It managed to insert invalid Unicode into a SQLite database, causing a subsequen...

icebraining · on Nov 21, 2013

Yes, but only if you're decoding user input as UTF-7, which would be insane.

doki_pen · on Nov 21, 2013

What if you were scraping a webpage and it reported its encoding as UTF-7?

mattdeboard · on Nov 21, 2013

...which is, in fact, exactly how this bug was exposed.

gsnedders · on Nov 22, 2013

Modern browsers don't support UTF-7 any more after a number of XSS attacks relying on inserting UTF-7 encoded script elements which then cause the document to be sniffed as UTF-7.

The only place UTF-7 is still widely used is in email clients.

est · on Nov 22, 2013

> only if you're decoding user input as UTF-7

Hmm, may I ask what makes utf8 won't produce U+DEADBEEF? Or something remotely like that?

Edit:

'\xfb\x9b\xbb\xaf'.decode('utf8')

UnicodeDecodeError: 'utf8' codec can't decode byte 0xfb in position 0: invalid start byte

rspeer · on Nov 23, 2013

When UTF-8 was first defined, they didn't know how big the Unicode range was going to be, so they defined it as a 1-6 byte encoding that could encode any 32-bit codepoint.

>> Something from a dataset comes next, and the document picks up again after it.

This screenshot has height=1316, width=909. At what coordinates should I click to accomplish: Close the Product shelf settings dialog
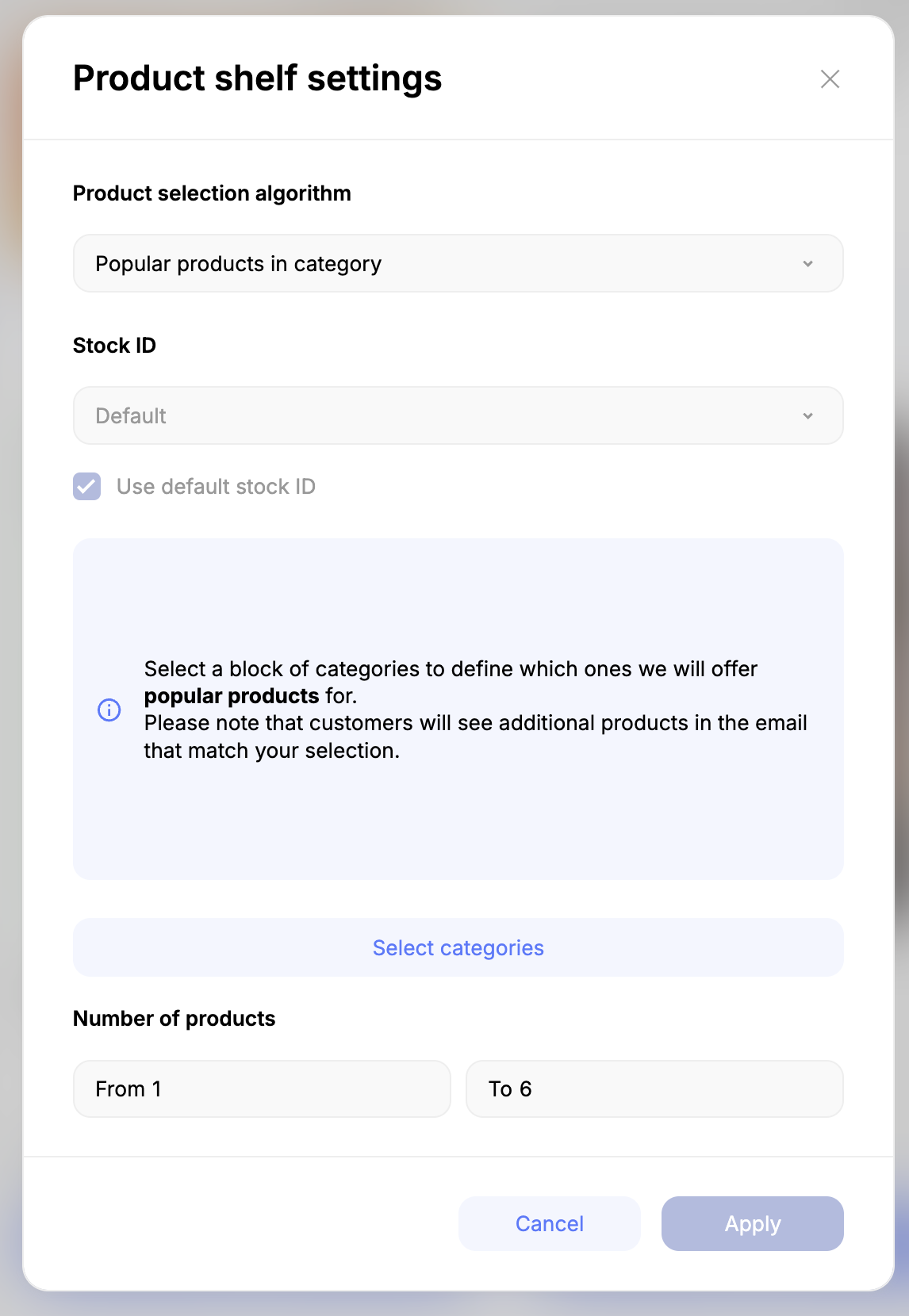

When Unicode was deemed to end at U+10FFFF (because that's the largest value that UTF-16 can encode), UTF-8 was revised to be a 1-4 byte encoding that ends in the same place.

Python clearly implements UTF-8 in a way that uses at most four bytes per codepoint (why support five and six byte sequences if they'll never be used?). I think what we're seeing in '\xfb\x9b\xbb\xaf' is four bytes out of a six byte sequence.

gsnedders · on Nov 22, 2013

It's a bug in the UTF-7 decoder that yields an invalid codepoint (outwith of the Unicode codespace) and isn't checked anywhere.